Suppose your organization has a hybrid cloud architecture:
- Your data processing infrastructure runs on AWS
- Your authentication service is deployed on Azure
You want to:
- Use AWS Secrets Manager to store credentials for your AWS-based Spark jobs
- Use Azure Key Vault to securely store tokens and API keys used by the authentication service
Create Secrets in Each Platform:
- In AWS Secrets Manager, create a secret named aws-spark-creds
- In Azure Key Vault, create a secret named auth-service-token
Update your secretmanager.json like this:
[ { "name": "secret-manager-aws", "type": "AWS_SECRETS_MANAGER", "details": { "secretName": "aws-spark-creds", "accessKey": "your-access-key", "secretKey": "your-secret-key", "region": "us-west-2" } }, { "name": "secret-manager-azure", "type": "AZURE_KEY_VAULT", "details": { "credentialsFile": "/opt/acceldata/azure_cred.json", "vaultName": "my-auth-vault" } }]- How It Works at Runtime:
- When your Spark job runs, it fetches credentials from AWS Secrets Manager
- Meanwhile, your authentication service running on a separate component can access secrets from Azure Key Vault
Applying the Configuration
Once your secretmanager.json file is ready, follow these steps to apply it to your Dataplane deployment:
1. Encode the File
Manually convert both of the following files to base64:
- /opt/acceldata/secretmanager.json
- /opt/acceldata/gcp_cred.json (only if you're using GCP Secret Manager)

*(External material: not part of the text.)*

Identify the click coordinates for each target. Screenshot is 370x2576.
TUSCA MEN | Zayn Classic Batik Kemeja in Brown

You'll need these base64 strings in the next steps.
2. Load it into the existing Kubernetes secret
Step 1: Add the secretmanager.json to the secret-manager secret
Open the secret in your default editor:
kubectl edit secret secret-manager -n <your-namespace>In the data: section of the YAML file, find the secretmanager.json key and replace its value with your base64-encoded string:
data secretmanager.json<your-base64-encoded-json>Save and close the file.

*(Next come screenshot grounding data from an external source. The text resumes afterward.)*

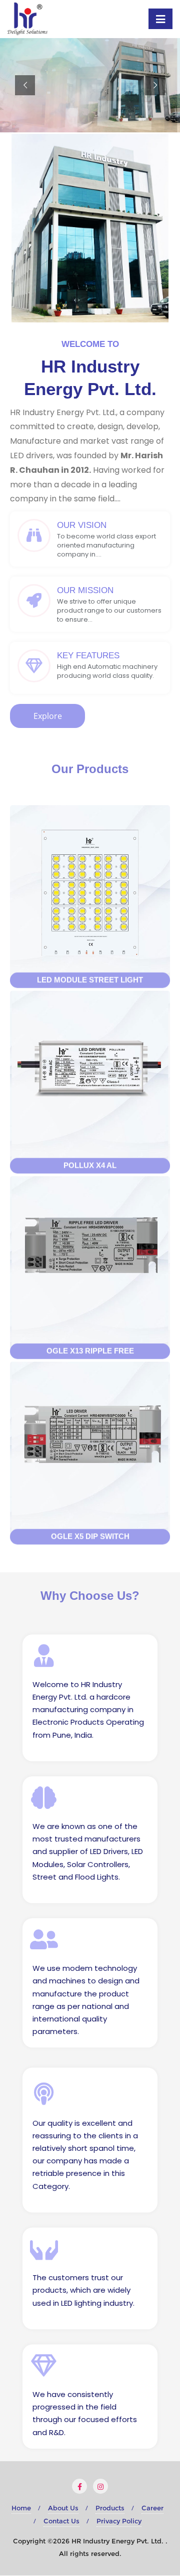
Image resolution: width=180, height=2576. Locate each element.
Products (110, 2508)
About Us (63, 2508)
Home (21, 2508)
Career (153, 2508)
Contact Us (62, 2521)
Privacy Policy (119, 2521)
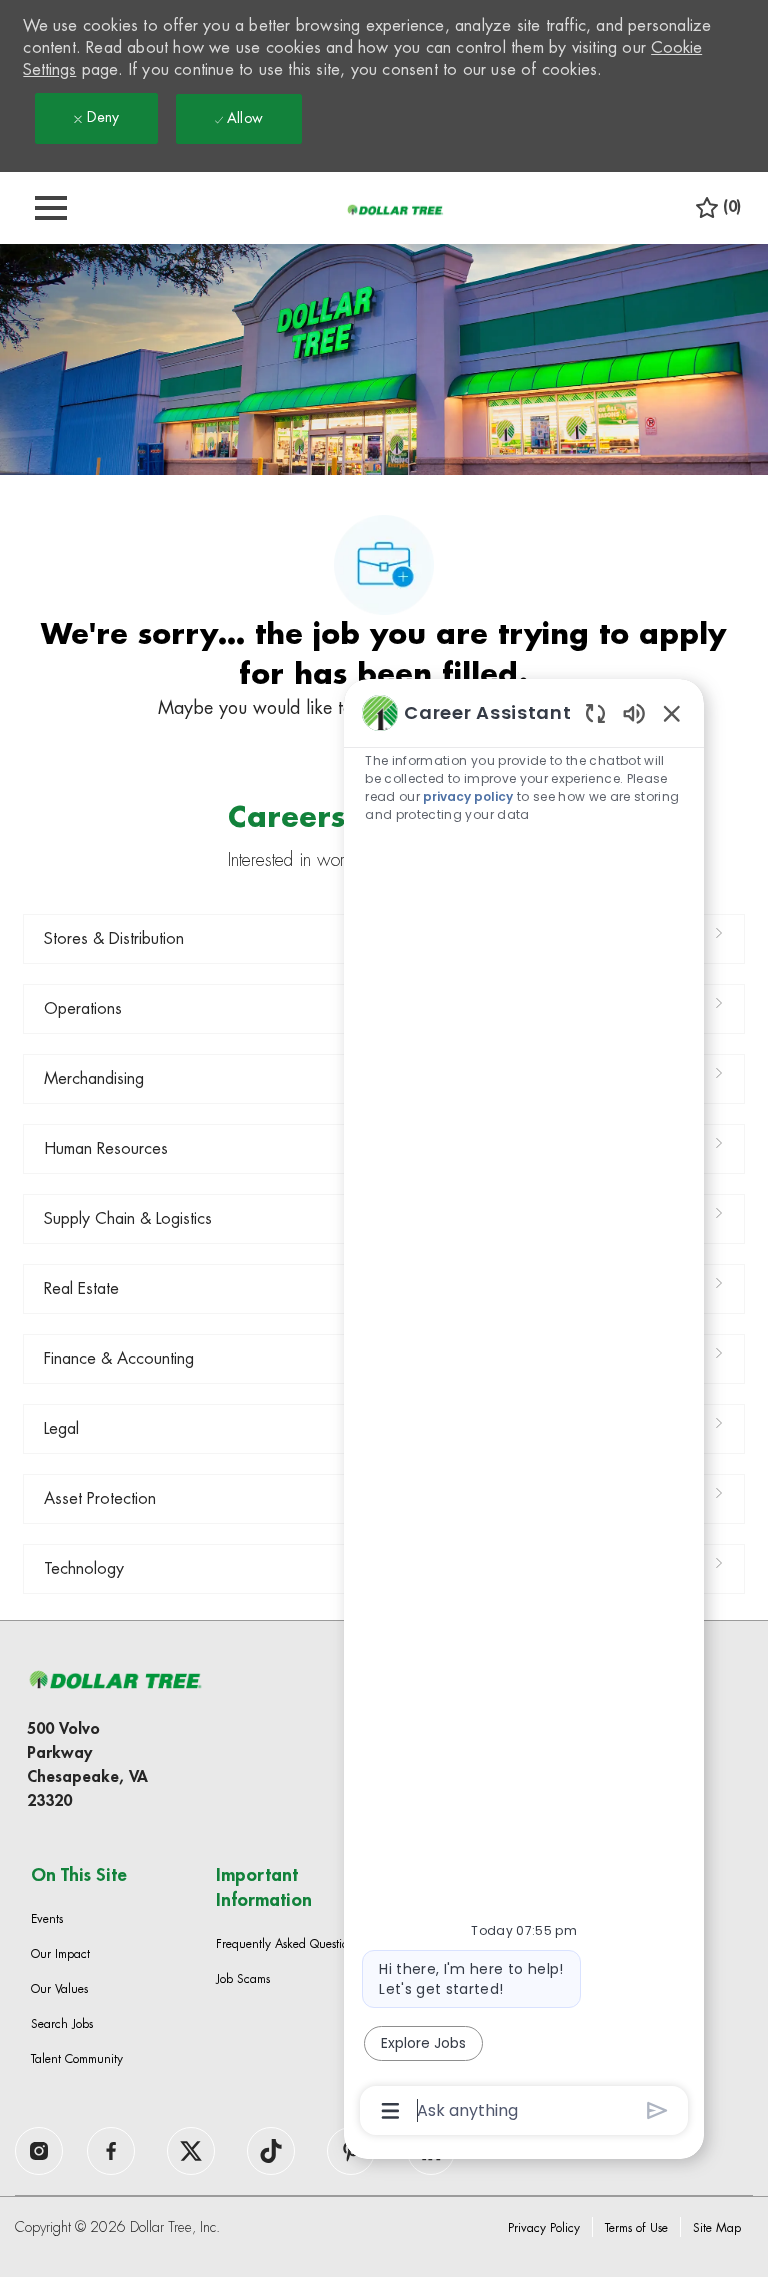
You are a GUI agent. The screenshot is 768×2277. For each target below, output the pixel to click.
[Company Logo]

Step 2 (Only GCP & Azure): Add Credentials to Kubernetes Secrets
If you're using GCP, run:
kubectl edit secret gcp-cred -n <your-namespace>In the data: section, add or update the following:
data gcp_cred.json<your-base64-encoded-gcp-cred>Replace <your-base64-encoded-gcp-cred> with the base64-encoded contents of your GCP service account JSON file.
If you're using Azure, run:
kubectl edit secret azure-cred -n <your-namespace>In the data: section, add or update the following:
dataazure_cred.json<your-base64-encoded-azure-cred>Replace <your-base64-encoded-azure-cred> with the base64-encoded contents of your Azure credential file (typically containing tenant ID, client ID, client secret, and subscription ID).
Save and close the file.
Deploying the Changes
After updating the JSON file with the encoded secret, restart the data plane services by running the following command:
kubectl rollout restart deploy -n <your-namespace>Once completed, navigate to the Data Plane's Application Configuration page in the UI to verify that the Secret Manager is properly set up.